(Dataset records)
▬▬▬▬▬▬
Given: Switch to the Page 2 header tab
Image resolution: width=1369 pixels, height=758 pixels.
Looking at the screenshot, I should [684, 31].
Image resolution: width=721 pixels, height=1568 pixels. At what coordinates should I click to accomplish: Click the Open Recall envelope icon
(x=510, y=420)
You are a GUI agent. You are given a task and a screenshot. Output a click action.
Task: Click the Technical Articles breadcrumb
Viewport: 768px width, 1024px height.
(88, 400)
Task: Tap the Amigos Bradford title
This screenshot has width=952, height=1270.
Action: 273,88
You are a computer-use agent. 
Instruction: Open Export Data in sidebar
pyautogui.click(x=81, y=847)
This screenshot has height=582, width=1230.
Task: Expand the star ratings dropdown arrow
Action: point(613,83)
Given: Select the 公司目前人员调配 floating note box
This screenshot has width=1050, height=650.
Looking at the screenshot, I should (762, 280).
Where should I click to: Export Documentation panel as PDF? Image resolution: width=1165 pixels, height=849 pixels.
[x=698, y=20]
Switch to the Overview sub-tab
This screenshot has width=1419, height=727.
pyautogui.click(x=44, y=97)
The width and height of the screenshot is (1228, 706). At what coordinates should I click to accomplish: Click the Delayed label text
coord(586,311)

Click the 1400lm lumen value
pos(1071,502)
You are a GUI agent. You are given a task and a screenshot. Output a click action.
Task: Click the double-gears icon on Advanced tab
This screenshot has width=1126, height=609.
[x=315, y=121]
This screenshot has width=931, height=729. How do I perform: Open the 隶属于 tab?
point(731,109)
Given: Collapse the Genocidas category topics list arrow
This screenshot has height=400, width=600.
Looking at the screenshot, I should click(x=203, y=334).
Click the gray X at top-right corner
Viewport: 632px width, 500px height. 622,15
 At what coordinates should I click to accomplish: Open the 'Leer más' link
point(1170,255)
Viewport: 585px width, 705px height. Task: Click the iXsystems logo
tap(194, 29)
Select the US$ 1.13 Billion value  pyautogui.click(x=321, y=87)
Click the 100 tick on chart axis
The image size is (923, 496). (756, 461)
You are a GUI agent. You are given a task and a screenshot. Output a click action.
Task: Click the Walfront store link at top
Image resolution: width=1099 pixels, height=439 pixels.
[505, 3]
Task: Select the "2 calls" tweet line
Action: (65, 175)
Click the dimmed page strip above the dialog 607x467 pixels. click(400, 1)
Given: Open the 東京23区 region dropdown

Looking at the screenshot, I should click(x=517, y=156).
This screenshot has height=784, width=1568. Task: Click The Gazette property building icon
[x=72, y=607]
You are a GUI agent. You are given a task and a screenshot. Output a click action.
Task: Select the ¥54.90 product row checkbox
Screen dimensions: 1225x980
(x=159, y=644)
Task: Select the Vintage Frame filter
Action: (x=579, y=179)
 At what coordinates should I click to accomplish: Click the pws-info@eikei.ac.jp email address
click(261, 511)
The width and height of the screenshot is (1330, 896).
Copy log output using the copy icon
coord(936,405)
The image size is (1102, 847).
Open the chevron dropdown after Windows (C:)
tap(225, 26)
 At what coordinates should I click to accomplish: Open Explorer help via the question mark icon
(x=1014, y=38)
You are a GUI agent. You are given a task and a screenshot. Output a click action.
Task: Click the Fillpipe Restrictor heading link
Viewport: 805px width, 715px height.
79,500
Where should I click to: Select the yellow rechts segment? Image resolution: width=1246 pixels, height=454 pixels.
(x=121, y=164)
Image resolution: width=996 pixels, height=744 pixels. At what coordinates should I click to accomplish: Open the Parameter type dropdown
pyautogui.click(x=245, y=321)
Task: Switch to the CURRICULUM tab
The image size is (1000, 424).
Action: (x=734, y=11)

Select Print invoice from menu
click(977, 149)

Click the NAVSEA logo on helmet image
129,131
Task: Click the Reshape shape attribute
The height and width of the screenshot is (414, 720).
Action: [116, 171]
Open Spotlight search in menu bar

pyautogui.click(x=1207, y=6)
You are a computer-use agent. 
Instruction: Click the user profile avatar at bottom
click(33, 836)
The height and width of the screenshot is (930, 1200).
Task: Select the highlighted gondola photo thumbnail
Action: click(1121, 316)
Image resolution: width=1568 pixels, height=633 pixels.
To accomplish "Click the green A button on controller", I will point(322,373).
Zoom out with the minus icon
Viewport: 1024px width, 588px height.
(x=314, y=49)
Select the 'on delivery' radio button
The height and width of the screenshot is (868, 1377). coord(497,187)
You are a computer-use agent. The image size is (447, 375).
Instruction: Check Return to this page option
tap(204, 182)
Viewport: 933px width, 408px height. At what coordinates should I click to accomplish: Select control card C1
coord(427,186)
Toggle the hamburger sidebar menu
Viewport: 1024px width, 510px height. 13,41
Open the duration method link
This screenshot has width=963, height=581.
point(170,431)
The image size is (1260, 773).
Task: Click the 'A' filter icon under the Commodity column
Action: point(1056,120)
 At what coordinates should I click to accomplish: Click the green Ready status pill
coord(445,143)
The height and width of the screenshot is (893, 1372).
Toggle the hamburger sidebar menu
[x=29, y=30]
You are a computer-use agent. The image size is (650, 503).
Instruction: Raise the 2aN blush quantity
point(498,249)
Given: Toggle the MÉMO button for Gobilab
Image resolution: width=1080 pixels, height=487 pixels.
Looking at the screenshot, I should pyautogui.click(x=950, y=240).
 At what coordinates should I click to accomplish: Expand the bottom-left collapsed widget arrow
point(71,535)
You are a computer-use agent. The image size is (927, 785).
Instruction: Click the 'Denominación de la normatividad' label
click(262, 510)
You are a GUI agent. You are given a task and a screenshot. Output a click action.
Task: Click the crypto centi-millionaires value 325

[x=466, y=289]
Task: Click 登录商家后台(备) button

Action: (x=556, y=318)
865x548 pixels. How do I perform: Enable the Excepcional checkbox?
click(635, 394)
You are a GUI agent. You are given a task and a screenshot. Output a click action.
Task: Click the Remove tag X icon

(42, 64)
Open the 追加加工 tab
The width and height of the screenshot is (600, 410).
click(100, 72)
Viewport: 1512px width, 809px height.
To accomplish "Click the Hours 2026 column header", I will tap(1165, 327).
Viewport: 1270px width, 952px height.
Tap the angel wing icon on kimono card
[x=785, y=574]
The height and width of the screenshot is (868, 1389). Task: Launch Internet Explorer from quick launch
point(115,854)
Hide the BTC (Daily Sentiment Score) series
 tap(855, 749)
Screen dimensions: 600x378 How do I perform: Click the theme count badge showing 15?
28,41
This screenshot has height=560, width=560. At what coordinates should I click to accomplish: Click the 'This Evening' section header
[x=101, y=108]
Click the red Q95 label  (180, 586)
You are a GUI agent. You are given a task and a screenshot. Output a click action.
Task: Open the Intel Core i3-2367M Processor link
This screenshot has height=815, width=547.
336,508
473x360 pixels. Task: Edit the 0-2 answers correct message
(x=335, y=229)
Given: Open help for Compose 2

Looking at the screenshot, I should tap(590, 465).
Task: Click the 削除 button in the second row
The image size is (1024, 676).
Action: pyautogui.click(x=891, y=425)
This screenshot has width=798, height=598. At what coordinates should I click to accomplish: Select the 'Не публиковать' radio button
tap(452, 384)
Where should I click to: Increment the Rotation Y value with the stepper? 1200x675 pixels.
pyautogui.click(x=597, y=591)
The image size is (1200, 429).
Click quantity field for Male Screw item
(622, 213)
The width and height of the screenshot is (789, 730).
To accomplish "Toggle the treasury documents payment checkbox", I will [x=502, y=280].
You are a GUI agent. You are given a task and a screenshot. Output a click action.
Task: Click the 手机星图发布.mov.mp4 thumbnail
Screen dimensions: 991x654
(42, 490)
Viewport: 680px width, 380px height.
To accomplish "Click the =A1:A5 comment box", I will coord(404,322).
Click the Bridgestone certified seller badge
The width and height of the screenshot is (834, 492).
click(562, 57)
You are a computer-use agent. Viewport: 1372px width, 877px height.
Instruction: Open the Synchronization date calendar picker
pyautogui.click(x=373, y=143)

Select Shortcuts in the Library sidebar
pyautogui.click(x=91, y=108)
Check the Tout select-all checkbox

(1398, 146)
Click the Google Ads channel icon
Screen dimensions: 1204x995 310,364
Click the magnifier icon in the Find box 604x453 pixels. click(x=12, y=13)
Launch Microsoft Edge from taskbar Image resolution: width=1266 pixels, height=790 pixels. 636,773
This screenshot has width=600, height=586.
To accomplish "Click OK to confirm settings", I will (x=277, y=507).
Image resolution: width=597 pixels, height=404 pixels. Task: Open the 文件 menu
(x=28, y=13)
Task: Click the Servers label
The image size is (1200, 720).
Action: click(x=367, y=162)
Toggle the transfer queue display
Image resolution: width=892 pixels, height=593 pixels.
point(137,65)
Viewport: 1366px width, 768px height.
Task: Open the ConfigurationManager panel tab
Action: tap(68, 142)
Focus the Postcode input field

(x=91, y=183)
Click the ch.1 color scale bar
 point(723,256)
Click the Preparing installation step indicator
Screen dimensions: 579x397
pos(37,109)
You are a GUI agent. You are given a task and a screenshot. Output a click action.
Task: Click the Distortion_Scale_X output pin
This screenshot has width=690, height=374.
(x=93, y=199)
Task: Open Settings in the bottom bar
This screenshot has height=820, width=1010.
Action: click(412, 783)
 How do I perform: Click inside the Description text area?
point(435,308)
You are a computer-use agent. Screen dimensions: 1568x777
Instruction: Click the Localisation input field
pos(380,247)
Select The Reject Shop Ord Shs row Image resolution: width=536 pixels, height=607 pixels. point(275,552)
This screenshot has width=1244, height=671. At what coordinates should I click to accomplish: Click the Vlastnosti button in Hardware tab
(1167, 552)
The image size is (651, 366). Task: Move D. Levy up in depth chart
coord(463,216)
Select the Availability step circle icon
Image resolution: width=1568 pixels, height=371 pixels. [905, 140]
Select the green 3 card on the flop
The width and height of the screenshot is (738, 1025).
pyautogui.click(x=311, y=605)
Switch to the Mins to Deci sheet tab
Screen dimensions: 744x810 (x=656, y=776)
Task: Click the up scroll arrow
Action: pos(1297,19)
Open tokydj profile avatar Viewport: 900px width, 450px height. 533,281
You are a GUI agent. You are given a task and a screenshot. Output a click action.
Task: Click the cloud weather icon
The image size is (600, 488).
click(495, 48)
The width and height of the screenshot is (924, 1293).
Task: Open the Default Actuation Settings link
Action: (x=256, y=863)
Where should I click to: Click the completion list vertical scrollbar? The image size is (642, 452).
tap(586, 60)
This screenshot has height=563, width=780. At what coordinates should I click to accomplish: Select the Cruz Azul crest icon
▬▬▬▬▬▬
[Task prompt] All lines of the data above that include the word "computer" must be shown.

[Problem solution]
You are a computer-use agent. 
You are a computer-use agent. 
You are a computer-use agent. The image size is (447, 375).
You are a computer-use agent. The image size is (650, 503).
You are a computer-use agent. The image size is (927, 785).
You are a computer-use agent. Viewport: 1372px width, 877px height.
You are a computer-use agent. Screen dimensions: 1568x777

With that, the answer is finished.